How does D&I fit into J&J’s talent processes and business strategies?

As we looked at integrating D&I into our talent processes, we found that there is unconscious bias built into systems and processes that we needed to mitigate. So we have actually started using artificial intelligence to help us tease out phrases and words from our job descriptions that we know are inherently biased against women. We have developed training on how unconscious bias may impact our thinking and our decision-making during the interview process. We have also embedded more inclusive concepts into the way that we manage performance and development throughout the year.

There are other ways to incorporate D&I into other parts of our business. For instance, we have embedded multicultural marketing into many of our brands to ensure that we are connecting with an audience in a way that resonates with them.

Having D&I as a business imperative is so critical. If we can educate our organization on the overall value and the importance of it and people really understand that, it starts to shift the way everyone thinks about D&I and starts to shift processes, systems and the way we operate on a day-to-day basis.

Is this more difficult to do given the size and global footprint of J&J?

J&J is a massive, global organization with about 140,000 employees in 80 or so different countries. Our D&I team only has 15 people, which makes it difficult to engage each of those employees, so the first thing that we needed to do was to engage our leaders.

The impact that D&I has on our culture, on engagement and on innovation, is not owned only by the office of D&I. It belongs to every employee across J&J. We felt it was critically important that we engaged our leaders around the world in owning and executing our D&I strategy.

We started at the top, with our CEO, Alex Gorsky, and our executive committee. Alex, our Chief Human Resources Officer, Peter Fasolo and, quite frankly, our entire executive committee, are a team of leaders that truly believe in diversity and inclusion. They understand the value of what this brings internally and externally for J&J. So when we shared the strategy with them and explained what we were asking them to do as leaders to help us drive this, everyone was immediately onboard.

We then enlisted leaders around the world to help us gather data and develop insights. We split the world into four different regions – North America; Asia-Pacific; Europe, Middle East, and Africa; and Latin America. We created a diversity and inclusion advisory board of individuals at very high levels and co-created strategies with them so they would share ownership of these strategies. This meant we had a group of D&I ambassadors that was able to help us deliver these messages to the people that they lead day-to-day.

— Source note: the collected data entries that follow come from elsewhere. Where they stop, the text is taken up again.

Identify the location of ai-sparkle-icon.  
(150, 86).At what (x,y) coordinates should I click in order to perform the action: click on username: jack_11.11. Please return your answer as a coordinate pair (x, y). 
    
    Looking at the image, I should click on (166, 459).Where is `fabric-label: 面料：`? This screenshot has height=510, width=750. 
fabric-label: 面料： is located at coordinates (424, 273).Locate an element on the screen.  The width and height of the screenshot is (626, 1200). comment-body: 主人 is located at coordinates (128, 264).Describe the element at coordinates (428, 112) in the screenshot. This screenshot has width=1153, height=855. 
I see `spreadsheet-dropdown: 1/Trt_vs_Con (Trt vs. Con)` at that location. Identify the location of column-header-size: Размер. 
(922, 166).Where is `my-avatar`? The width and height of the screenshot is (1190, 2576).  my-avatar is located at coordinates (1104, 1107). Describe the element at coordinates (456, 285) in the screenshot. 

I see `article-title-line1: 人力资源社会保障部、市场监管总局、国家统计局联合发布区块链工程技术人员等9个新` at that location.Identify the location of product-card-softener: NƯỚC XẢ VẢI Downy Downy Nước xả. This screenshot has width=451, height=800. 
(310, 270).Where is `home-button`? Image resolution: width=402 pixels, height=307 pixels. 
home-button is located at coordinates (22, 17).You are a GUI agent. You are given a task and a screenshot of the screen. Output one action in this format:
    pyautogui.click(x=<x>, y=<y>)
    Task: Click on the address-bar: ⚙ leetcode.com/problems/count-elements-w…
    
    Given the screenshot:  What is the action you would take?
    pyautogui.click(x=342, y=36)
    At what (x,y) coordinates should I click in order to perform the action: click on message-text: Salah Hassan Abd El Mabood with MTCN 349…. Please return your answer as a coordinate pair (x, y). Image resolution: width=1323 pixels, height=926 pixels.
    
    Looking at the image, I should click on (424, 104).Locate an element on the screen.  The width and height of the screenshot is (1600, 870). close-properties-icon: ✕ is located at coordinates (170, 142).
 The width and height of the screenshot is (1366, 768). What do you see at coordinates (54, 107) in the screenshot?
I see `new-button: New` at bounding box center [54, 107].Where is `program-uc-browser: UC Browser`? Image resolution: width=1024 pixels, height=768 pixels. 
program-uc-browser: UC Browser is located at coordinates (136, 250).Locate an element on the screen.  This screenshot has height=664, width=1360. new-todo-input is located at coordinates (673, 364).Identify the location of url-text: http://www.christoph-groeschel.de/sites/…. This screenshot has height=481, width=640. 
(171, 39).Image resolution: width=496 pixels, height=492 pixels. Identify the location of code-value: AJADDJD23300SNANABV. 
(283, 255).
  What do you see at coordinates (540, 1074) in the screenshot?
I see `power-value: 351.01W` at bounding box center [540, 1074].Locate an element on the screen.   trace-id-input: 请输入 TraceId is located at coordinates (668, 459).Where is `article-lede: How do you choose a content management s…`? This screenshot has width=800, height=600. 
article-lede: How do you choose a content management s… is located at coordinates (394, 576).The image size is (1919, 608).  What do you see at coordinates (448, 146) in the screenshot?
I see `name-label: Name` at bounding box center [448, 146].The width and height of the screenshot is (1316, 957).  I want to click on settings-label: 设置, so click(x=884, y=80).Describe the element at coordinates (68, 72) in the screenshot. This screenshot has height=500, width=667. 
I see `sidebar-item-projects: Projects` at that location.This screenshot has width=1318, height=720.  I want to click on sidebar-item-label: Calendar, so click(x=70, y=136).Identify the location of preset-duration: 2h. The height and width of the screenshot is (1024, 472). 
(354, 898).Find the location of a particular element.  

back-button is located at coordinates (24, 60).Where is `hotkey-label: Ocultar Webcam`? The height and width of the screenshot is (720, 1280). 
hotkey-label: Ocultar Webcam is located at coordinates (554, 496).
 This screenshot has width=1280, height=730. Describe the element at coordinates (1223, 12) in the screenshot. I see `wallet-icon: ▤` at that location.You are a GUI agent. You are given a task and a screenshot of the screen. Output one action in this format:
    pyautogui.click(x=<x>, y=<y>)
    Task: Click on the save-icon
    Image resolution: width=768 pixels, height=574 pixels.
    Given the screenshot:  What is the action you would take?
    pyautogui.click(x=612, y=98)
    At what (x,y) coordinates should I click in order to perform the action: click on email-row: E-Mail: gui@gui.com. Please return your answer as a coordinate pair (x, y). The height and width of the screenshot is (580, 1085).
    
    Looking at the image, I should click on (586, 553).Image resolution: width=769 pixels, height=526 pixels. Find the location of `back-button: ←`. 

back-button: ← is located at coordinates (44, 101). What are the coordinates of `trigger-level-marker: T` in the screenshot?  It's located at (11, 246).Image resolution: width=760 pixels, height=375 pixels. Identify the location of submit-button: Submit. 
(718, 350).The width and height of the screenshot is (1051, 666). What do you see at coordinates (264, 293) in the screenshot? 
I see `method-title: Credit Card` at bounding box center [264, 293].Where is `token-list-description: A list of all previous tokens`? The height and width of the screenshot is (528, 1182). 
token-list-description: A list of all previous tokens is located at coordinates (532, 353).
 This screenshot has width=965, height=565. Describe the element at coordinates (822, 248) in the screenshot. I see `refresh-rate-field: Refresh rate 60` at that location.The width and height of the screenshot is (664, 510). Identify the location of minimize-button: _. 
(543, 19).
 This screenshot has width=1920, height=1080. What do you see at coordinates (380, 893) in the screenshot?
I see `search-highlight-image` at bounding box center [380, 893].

Finally, we actually created a launch around our new definition and way of thinking about diversity and inclusion and reached out to all employees through their leaders. We explained our new vision and talked about what this means for each individual as well as for patients, consumers and customers that we serve around the world.

This enabled everyone to get engaged in this effort and to understand the value and the importance and the individual role that they play, whether they were a people leader or an individual contributor within J&J.